Aún recuerdo la noche de esa última cena. Todavía éramos doce en torno a la mesa y junto al Señor. Por aquel tiempo, en Jerusalén, la Pascua judía resonaba como una música de sosiego expandiéndose a lo largo de las calles y las casas. El viento de su paz nos devolvía la esperanza de la promesa; de ser un pueblo pobre, sí, pero rescatado de la indignidad y el imperio inhumano. El color de la tarde se nos presentaba como una especie de oasis a los afanes de la ciudad y su interminable esclavitud. Y el oasis todavía redoblaba su perfume cuando en el silencio además hablaba él, el enigmático maestro, Jesús, el nazareno. Todos sabían el origen de mi encuentro con el Señor, allá a lo lejos junto a la mesa de los impuestos, casi al atardecer y previo a la cena. Ese día alguien me miró como nadie lo había hecho jamás; porque en sus ojos no hubo desprecio ni regaño, ni en su voz, condena. Una mano tendida en el fango de mi existencia; no supe cómo resistirme a tanta belleza, al sencillo y olvidado sentimiento de paz que se abría con su “sígueme”. Sólo los miserables como yo, que conocen lo que significa estar muertos para el reino, entienden la paz ineludible de una segunda invitación. Accedí desde mis entrañas y esa noche cenó conmigo. Allí aprendí, por primera vez, la diferencia entre mi pecado y mi destino de amor, junto al seguido rigor de mi primer paso en medio de las aguas y por la senda de mi maestro. Un futuro incierto de gracia y de profundidad escindía el temido mar rojo de mis antepasados.
Y ahora que voy pisando en el atardecer de mis días, la dulce ancianidad, repleta de paisajes y de nombres, recuerdo como cosa intacta el momento de aquella otra reunión y su noche. La habitación era humilde y amplia; en el medio, una mesa semicircular, de tablas amarillas, nos congregaba. Creo que había pan. Segundos antes de la ofrenda Judas Iscariote ofuscado, se retiró. Tímido y reservado como era, no atiné a preguntarle el porqué de su ida ni el hacia dónde. Sólo después entendimos que en ese instante, el infeliz consumaba su traición. Me dejé estar en silencio junto al Señor. Él tomó con sus manos el pan y la copa de la ofrenda. De reojo y como robándole un secreto entreví el modo en que el Señor mismo posaba sus ojos sobre el vino caliente de su sangre ¿Habrá entendido él, entonces, la consistencia de su muerte? La poderosa y definitiva oración fue para mi Dios el trago amargo de su cáliz. El mar rojo de su sangre, largamente custodiada por el silencio de su sabor en la boca, como un beso de amor a la propia muerte. Después el pan y la entrega que nos embriagó. El exceso de la creación consumó allí, en la noche de aquella acción, el destino de todo ser.
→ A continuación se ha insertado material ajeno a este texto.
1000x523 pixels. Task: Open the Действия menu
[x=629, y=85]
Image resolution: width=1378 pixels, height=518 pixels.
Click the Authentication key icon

Después, distraídos y cansados, nos fuimos a dormir sin entender nada de lo que estaba por ocurrir. Y la cruz del Señor nos sobrevino como un ladrón a media noche, de la mano del traidor y junto a los guardias del templo. Con la cruz, y en vísperas de la Pascua, la mano extendida de Moisés encontró su más acabada repetición: la entrega de Jesús, el nazareno, abriéndonos a la humanidad una senda de futuro, surcando para nosotros el espacio de una acogida y erigiendo libremente el pulso de la fecundidad.